■ **WHAT NEEDS TO BE DONE**
In the data below, find every line with the string "option" and pull it out.

■ **GIVEN RECORDS**
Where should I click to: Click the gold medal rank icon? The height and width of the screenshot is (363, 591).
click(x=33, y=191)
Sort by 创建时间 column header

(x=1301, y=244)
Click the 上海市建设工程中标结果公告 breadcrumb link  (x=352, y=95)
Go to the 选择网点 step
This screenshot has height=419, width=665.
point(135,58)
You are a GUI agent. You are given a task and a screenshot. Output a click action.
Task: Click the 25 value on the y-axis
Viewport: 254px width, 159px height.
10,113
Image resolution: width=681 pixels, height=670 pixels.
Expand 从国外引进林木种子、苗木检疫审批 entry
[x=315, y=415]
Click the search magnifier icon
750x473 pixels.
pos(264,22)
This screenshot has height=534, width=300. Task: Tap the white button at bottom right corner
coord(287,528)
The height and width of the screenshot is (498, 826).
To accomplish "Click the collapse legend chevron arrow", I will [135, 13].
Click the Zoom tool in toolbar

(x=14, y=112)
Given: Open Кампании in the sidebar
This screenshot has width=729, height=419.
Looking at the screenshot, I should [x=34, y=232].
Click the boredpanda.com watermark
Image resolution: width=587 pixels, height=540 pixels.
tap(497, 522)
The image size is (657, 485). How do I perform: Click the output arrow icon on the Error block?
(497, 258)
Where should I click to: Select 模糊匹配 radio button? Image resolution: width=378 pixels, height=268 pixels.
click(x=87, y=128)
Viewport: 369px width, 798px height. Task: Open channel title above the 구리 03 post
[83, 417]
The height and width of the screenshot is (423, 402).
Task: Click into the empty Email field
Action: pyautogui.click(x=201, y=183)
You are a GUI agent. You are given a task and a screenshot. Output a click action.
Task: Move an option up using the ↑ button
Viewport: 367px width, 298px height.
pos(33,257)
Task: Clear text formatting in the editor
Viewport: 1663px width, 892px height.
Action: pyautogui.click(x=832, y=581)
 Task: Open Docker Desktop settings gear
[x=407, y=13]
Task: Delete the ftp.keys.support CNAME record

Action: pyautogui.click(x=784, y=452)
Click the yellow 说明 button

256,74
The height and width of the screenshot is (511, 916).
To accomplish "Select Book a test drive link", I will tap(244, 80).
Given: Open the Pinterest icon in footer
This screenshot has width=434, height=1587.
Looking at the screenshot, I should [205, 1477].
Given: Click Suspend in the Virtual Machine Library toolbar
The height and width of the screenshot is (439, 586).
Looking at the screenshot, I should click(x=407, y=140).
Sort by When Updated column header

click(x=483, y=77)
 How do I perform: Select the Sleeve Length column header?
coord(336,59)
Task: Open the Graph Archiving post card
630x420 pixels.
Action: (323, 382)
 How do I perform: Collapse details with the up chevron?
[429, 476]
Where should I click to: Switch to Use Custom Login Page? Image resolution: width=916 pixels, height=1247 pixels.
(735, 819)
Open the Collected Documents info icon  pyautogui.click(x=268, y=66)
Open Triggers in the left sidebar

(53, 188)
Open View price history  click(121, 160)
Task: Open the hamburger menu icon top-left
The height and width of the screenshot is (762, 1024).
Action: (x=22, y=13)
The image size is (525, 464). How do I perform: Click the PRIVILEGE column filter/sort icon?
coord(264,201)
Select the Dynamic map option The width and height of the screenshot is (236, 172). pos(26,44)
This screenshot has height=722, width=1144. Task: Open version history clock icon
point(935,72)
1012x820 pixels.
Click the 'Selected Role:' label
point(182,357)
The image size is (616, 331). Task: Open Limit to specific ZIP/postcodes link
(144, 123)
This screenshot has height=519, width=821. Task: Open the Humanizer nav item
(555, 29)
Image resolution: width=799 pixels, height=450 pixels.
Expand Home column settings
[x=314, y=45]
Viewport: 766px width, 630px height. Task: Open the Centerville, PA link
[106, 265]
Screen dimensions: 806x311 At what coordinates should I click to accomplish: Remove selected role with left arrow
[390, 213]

■ **SOLUTION**
Task: Move an option up using the ↑ button
Select the Dynamic map option The width and height of the screenshot is (236, 172). pos(26,44)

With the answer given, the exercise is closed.